Mixed
Fed minutes and Friday's U.S. CPI release are keeping crypto from treating this week's rebound as a full all-clear.
The March FOMC minutes showed policymakers still focused on inflation risks, while the BLS calendar puts the March CPI release on Friday, April 10 in the U.S., or Friday night in Jakarta.
The most important macro fact for crypto this morning is timing. The Federal Reserve's March 17-18 minutes show policymakers still wrestling with upside inflation risks even before the next CPI print arrives, and the BLS release calendar confirms that March CPI lands later on Friday U.S. time. That leaves digital assets in a familiar position: the tape is healthier than it was 48 hours ago, but traders still do not have the inflation clearance needed to turn a relief rally into a durable risk-on regime.

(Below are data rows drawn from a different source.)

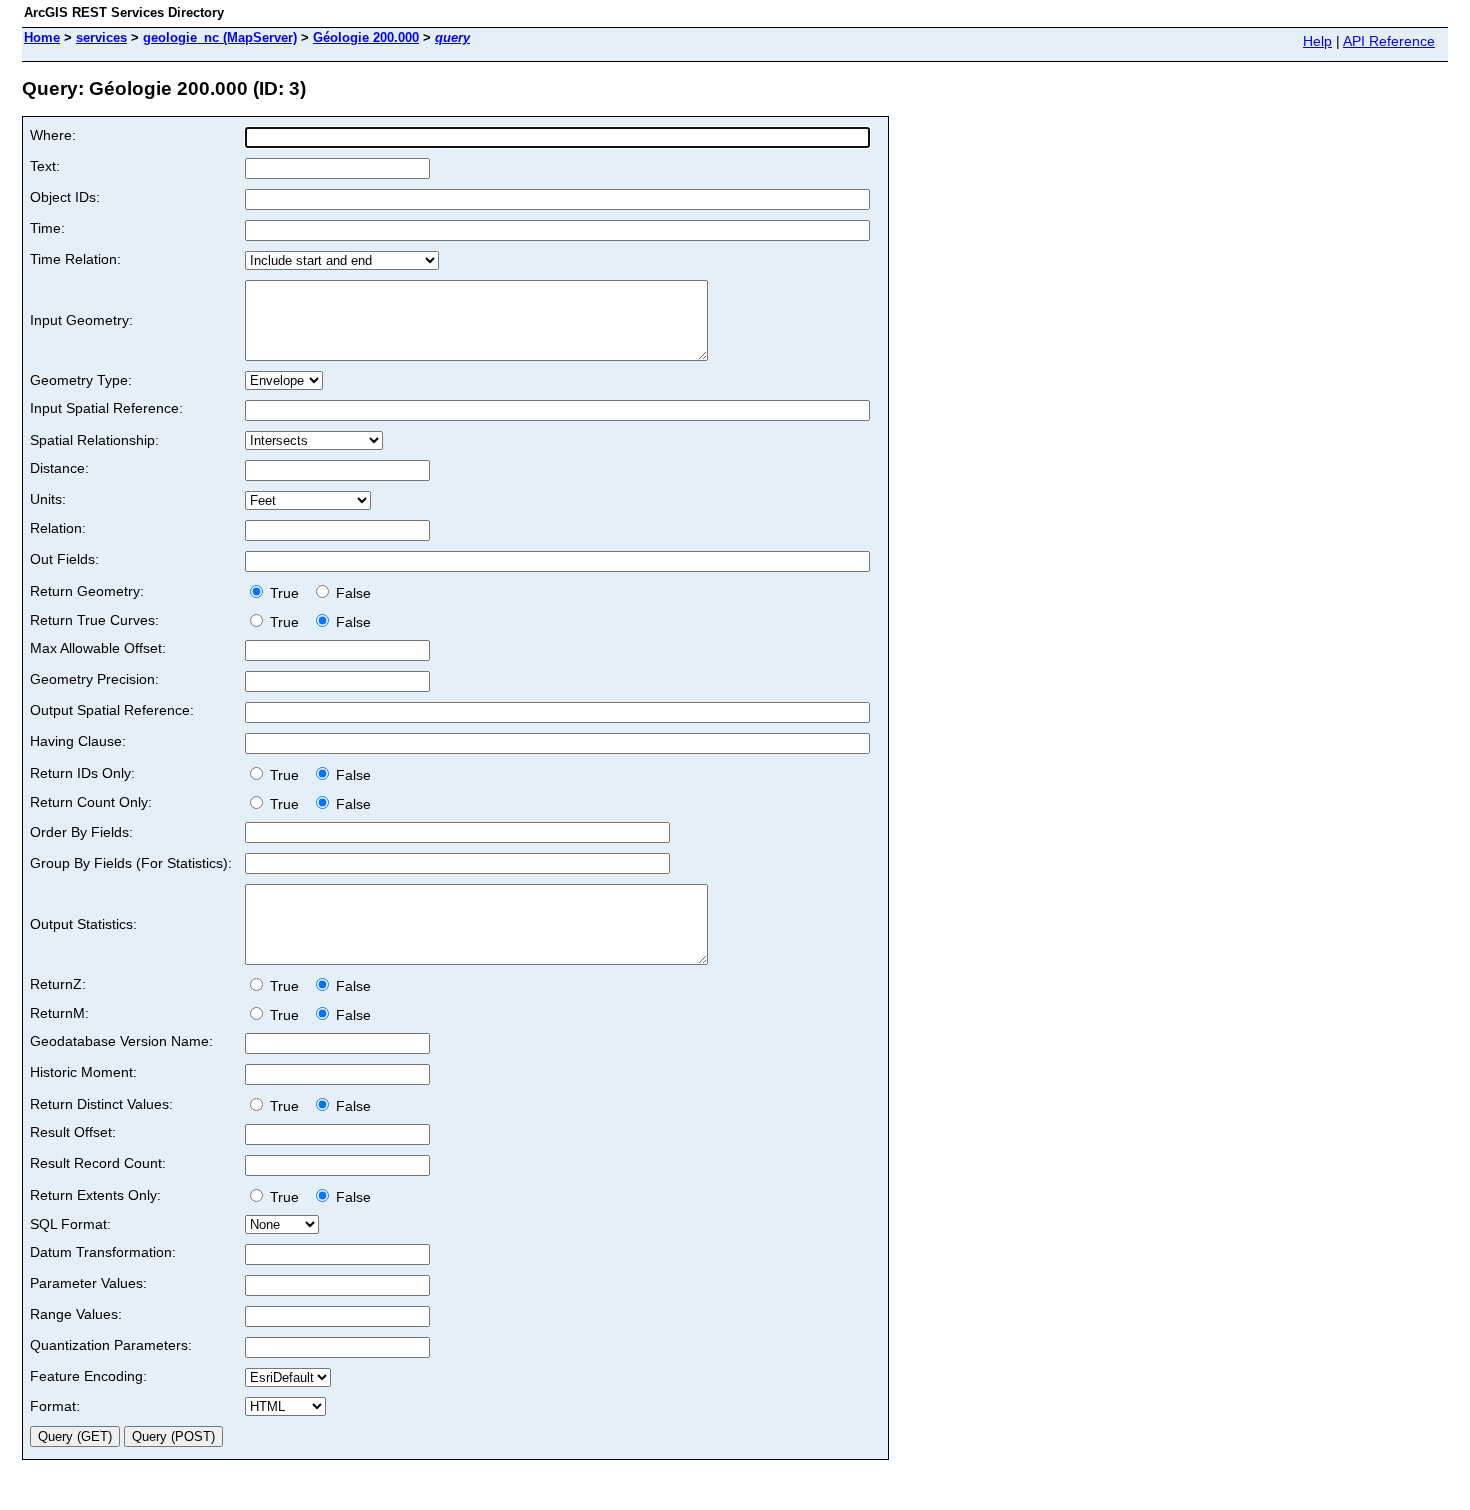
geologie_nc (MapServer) (220, 37)
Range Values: (76, 1314)
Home (42, 37)
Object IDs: (65, 197)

For now, that favors quality and liquidity over indiscriminate rotation.
Why it matters: Crypto can recover quickly when financial conditions loosen, but a hotter inflation print or a more hawkish rates path would tighten liquidity again and hit the highest-beta parts of the market first.
Mixed
Inflation expectations are not screaming reacceleration, but they are still high enough to keep macro discipline in place.
The Cleveland Fed's inflation expectations indicators and nowcasting framework still point to a market that must take inflation seriously even after the oil shock eased.
What changed versus yesterday is not that inflation risk vanished; it is that the market can look at it with less immediate energy panic. The Cleveland Fed's inflation research pages still show a policy environment in which inflation expectations and near-term price tracking matter, which helps explain why crypto leadership remains narrow. Bitcoin can live with that setup because it has the deepest liquidity and strongest institutional sponsorship. Smaller tokens generally need a much cleaner macro impulse than the market has right now.
Why it matters: Crypto trades best when macro volatility falls and real-rate pressure stops rising. A still-elevated inflation backdrop caps how aggressive investors can be with lower-quality tokens.